By Wolf Richter for WOLF STREET.

PSPC activity sets breathtaking records. A SPAC (Special Purpose Acquisition Company) is a “blank check company” with no business activity that raises funds from investors through an IPO and will then attempt to use those funds to purchase a start-up company. . For the startup, being bought out by a SPAC is an alternative to an IPO. There are fewer disclosures to be made than with a standard IPO. For Wall Street, there are huge costs to be incurred. And insiders, including those who start PSPCs, make tons of money. So all the basics are in place.

In 2020, a historic record of $ 83 billion was raised by PSPC, six times as much as in 2019 ($ 13.6 billion), according to data from PSPC Insider. That $ 83 billion was more than all the funds that PSPC had raised in all previous years combined, according to Dealogic, and it was blown by the $ 78 billion raised by standard IPOs in 2020, such as the IPO. on the Airbnb stock exchange. Everyone and their dog were starting PSPCs, from former House President Paul Ryan to former NBA star Shaquille O’Neal, chasing the hottest stories of the minute.

And in 2021, the SPAC mania accelerated even further. “If you don’t have your own PSPC, you are no one,” Peter Atwater, founder of Financial Insyghts, told The Wall Street Journal. In the first three weeks of 2021, there have already been 67 PSPCs, raising a total of $ 19 billion, more than for all of 2019:

A special blend of market exuberance, blind confidence that this exuberance will last forever, and total disdain for valuations is needed to create this kind of situation.

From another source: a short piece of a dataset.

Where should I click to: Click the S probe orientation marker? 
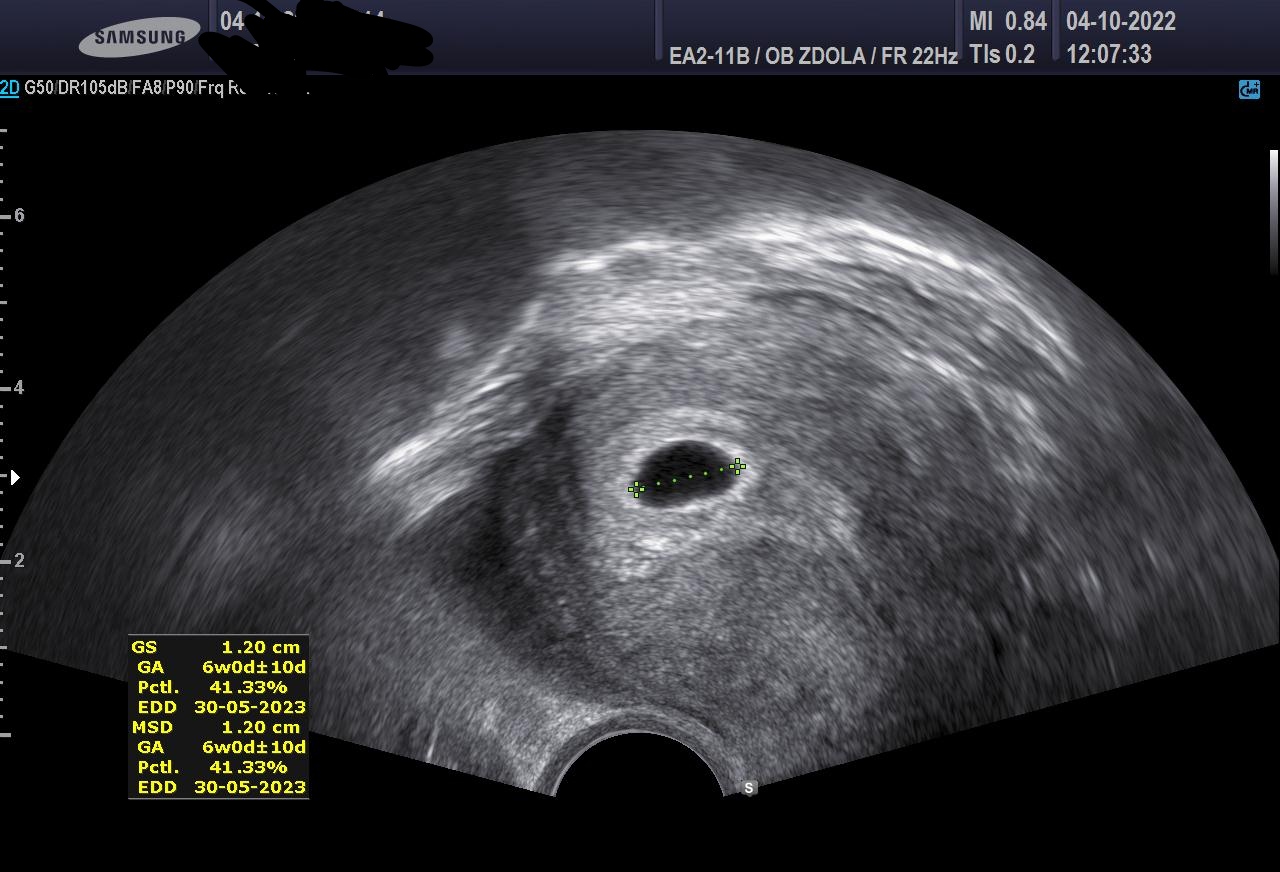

To see how much this PSPC mania has exploded this year, we can look at the dollars raised per week on average. It turns out that in 2021, $ 6.4 billion was raised per week, up from $ 1.6 billion per week in 2020. This is where we are so far:

There are currently 287 PSPCs, with roughly $ 90 billion in cash, now trying to drive out startups in the hottest industries right now, from all-EV to telehealth.

IPOs soar.

Shares after their IPO have soared from the March lows. The Renaissance IPO ETF [IPO], which tracks the Renaissance IPO Index, which includes the largest 80% of IPOs in the past two years, has climbed nearly 240% since March 18, totally blown away and leaving the S&P index in the dust 500, which is up 72% from the March low. This spike in the IPO index comes after it has spent the previous five years on roughly the same trajectory as the S&P 500 index (data via YCharts):

The fees for PSPCs and IPOs are a gold mine for Wall Street banks.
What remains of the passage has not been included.